SUPPLIED MATERIAL:
+===+
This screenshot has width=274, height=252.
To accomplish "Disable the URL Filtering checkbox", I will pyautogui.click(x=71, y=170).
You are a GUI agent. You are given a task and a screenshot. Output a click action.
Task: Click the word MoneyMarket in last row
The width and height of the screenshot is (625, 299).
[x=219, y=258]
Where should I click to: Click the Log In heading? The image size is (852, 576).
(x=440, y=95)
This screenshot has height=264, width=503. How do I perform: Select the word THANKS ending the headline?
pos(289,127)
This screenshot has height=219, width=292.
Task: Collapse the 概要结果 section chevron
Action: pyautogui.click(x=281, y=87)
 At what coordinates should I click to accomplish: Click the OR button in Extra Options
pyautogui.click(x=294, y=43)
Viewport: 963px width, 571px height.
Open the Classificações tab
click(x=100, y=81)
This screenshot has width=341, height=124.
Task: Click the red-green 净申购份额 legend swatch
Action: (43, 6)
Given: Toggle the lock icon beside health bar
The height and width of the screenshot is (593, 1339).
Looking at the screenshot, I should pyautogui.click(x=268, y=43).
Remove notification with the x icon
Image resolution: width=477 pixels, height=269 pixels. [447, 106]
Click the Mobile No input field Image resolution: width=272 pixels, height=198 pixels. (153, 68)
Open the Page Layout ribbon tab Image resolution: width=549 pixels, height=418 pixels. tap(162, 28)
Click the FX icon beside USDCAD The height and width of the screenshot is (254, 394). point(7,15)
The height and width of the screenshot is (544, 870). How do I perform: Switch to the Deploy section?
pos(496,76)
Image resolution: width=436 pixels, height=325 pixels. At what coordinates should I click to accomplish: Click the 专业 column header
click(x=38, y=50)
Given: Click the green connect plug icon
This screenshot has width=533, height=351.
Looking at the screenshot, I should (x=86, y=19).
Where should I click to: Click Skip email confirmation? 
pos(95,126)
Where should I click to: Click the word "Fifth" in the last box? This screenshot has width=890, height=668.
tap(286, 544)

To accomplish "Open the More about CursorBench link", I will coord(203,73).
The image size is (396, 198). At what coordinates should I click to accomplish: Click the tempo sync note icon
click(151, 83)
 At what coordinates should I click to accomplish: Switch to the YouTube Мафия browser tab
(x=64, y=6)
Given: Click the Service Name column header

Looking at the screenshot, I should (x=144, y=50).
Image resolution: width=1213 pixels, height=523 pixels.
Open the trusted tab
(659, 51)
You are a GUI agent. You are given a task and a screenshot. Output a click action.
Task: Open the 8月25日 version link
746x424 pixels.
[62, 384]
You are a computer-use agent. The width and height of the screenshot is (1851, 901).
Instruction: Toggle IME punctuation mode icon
+===+
Find "Image resolution: width=1213" in the entries above, then repeat its line and all lines after it exactly, down to the last line.

Image resolution: width=1213 pixels, height=523 pixels.
Open the trusted tab
(659, 51)
You are a GUI agent. You are given a task and a screenshot. Output a click action.
Task: Open the 8月25日 version link
746x424 pixels.
[62, 384]
You are a computer-use agent. The width and height of the screenshot is (1851, 901).
Instruction: Toggle IME punctuation mode icon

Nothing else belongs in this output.